▶ _What is required_: Copy out verbatim the portion of the data that starts with the line containing "Viewport: 1400px width, 788px height." and ends with the line containing "I will 360,492.", including both of those lines.

▶ _Supplied material_:
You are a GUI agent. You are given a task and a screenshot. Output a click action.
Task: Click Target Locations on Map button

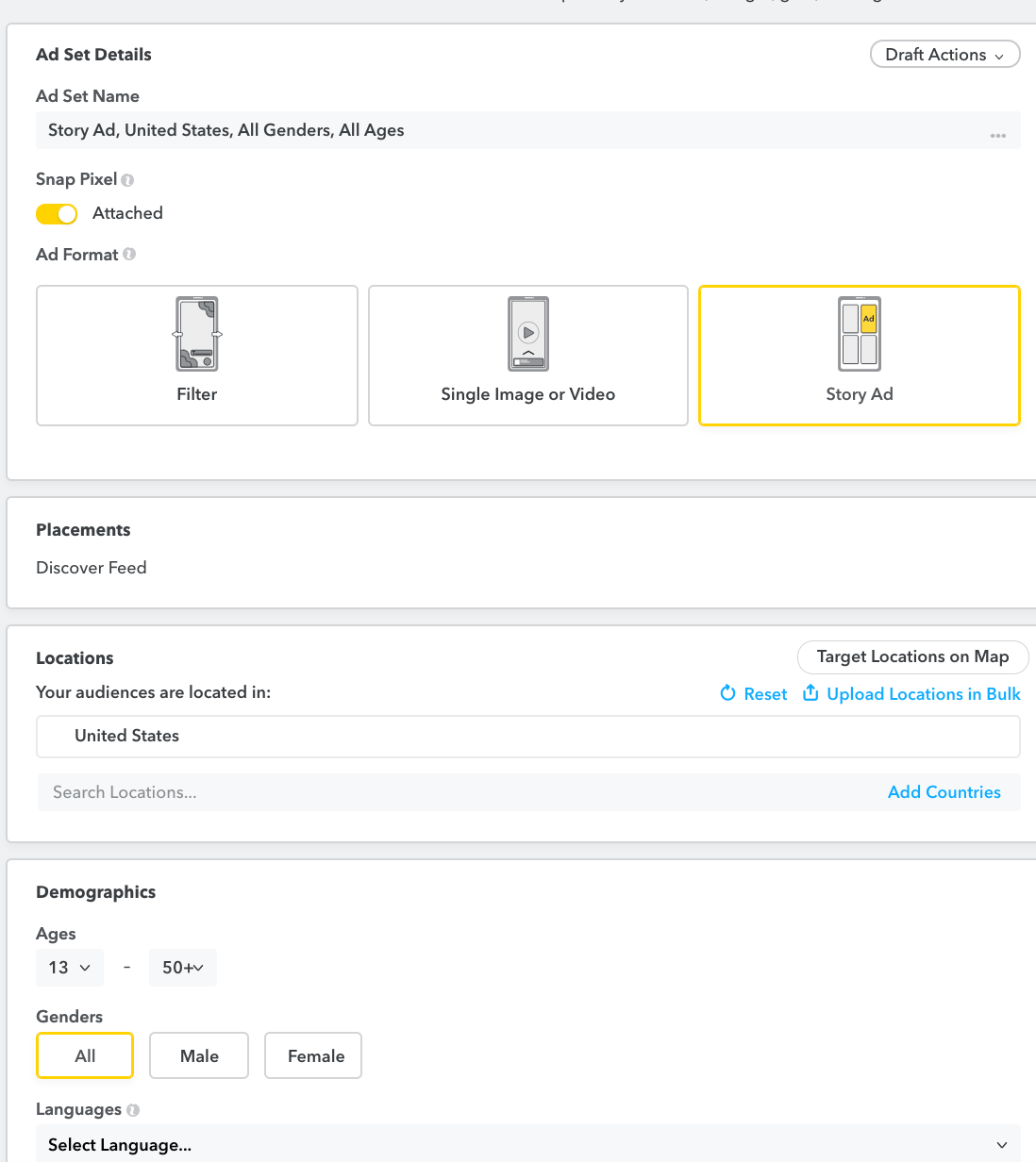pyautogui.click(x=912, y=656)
--
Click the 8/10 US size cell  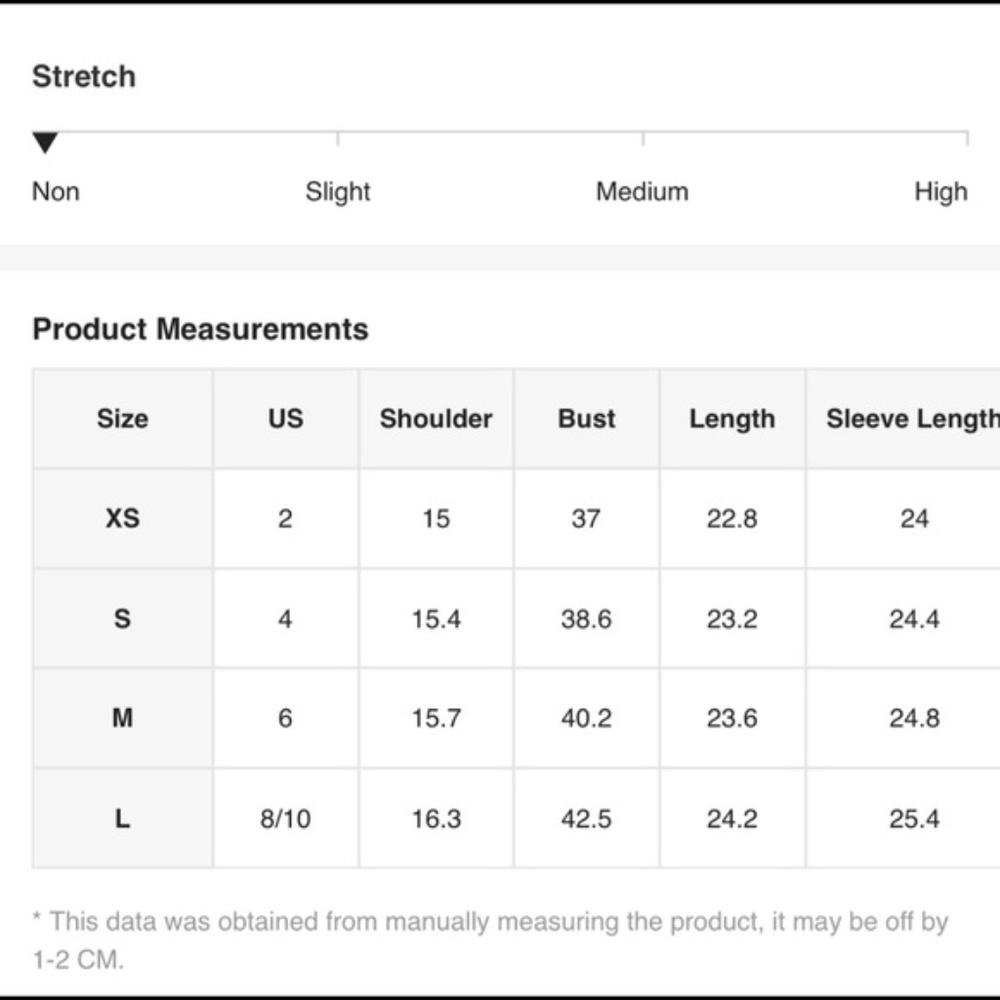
==
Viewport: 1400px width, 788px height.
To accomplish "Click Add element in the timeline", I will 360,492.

▶ _Exercise solution_:
Viewport: 1400px width, 788px height.
To accomplish "Click Add element in the timeline", I will 360,492.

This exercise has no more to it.